I've recently been creating a lot of zip files. Now, for this purpose the output has to be a regular zip file - readable by all the zip tools out there, including older versions and the jar utility. Change format and you can get better compression, for sure, but you're not compatible with all the existing tools. That rules out the bzip2 support in newer versions of zip and unzip, as well.

To create a zipfile with the zip command is basically:

zip -9 -q -r output.zip input_files ...
 

Now, p7zip can also create zip files (and others) that are absolutely compatible.

7za a -tzip -mx=9 -mfb=256 output.zip input_files ...


On my test data, this gives an additional 4% over the best that zip can do. Might not sound much, but on a CD-sized iso image that's an additional 30M of data you can squeeze in.

Saturday, March 02, 2013

Tribblix 0m4 - wake up and smell the coffee

For Tribblix, I don't have a formal development or release schedule.

What I do have is a set of targets or Milestones, which may be features, software, or part of the build process. What I don't have is any dates associated with these, or any specific order in which they might get worked on.

As a rough summary of the milestones so far:

  • Milestone 0 simply proved that I could make a distribution that worked
  • Milestone 1 added Xfce
  • Milestone 2 used packages from an Illumos build, rather than indirectly via OpenIndiana
  • Milestone 3 added Enlightenment E17, went up to gcc 4.7.2 as the base compiler, and included LZ4 compression for ZFS
I've now made the Milestone 4 build available for download. The new feature here is that java is available, courtesy of OpenJDK.

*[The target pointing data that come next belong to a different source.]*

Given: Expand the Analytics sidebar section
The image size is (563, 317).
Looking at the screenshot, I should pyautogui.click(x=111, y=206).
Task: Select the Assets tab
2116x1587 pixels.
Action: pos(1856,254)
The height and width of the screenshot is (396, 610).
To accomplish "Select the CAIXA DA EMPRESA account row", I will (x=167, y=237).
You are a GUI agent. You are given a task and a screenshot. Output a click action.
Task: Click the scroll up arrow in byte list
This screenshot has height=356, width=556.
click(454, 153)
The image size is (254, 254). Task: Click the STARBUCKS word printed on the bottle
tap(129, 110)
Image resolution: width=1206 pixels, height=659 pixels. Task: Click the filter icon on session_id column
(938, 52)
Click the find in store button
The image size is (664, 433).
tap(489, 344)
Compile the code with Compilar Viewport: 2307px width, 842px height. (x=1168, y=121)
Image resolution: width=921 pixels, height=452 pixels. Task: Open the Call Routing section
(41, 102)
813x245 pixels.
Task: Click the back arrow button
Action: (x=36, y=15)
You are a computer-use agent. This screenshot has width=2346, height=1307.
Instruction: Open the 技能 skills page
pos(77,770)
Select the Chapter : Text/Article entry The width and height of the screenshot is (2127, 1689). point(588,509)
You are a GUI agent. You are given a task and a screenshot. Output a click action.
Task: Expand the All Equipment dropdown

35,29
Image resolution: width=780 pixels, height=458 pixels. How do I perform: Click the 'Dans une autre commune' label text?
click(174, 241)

This allows me to include the other tools I've developed, JKstat, KAR, JProc, and SolView as part of the distribution.

Time to put the kettle on and enjoy the coffee.

Monday, February 25, 2013

1.0 - jkstat, kar, jproc, and solview

After working on them for ages, I've finally released JKstat, KAR, JProc, and SolView as version 1.0.

There are not many changes, no earth-shattering new features, actually very little has changed. And that's largely the point - development has slowed, and what's there is largely stable and unlikely to change. So it's time to call it 1.0 and have done with it.

A second reason is that there are a number of changes that I would like to make, that require incompatible change. There are changes in Solaris and the open-source Illumos derivatives that would make JKstat in particular incompatible, and I would like to migrate to a more recent Java as a baseline. So the 1.0 versions (and any micro releases to fix problems) will remain compatible with Solaris 10 and Java 5, while new development will focus on a forthcoming version 2.0 that will require something newer than Solaris 10 (possibly compatible with recent Solaris 10 updates) and will jump to Java 7.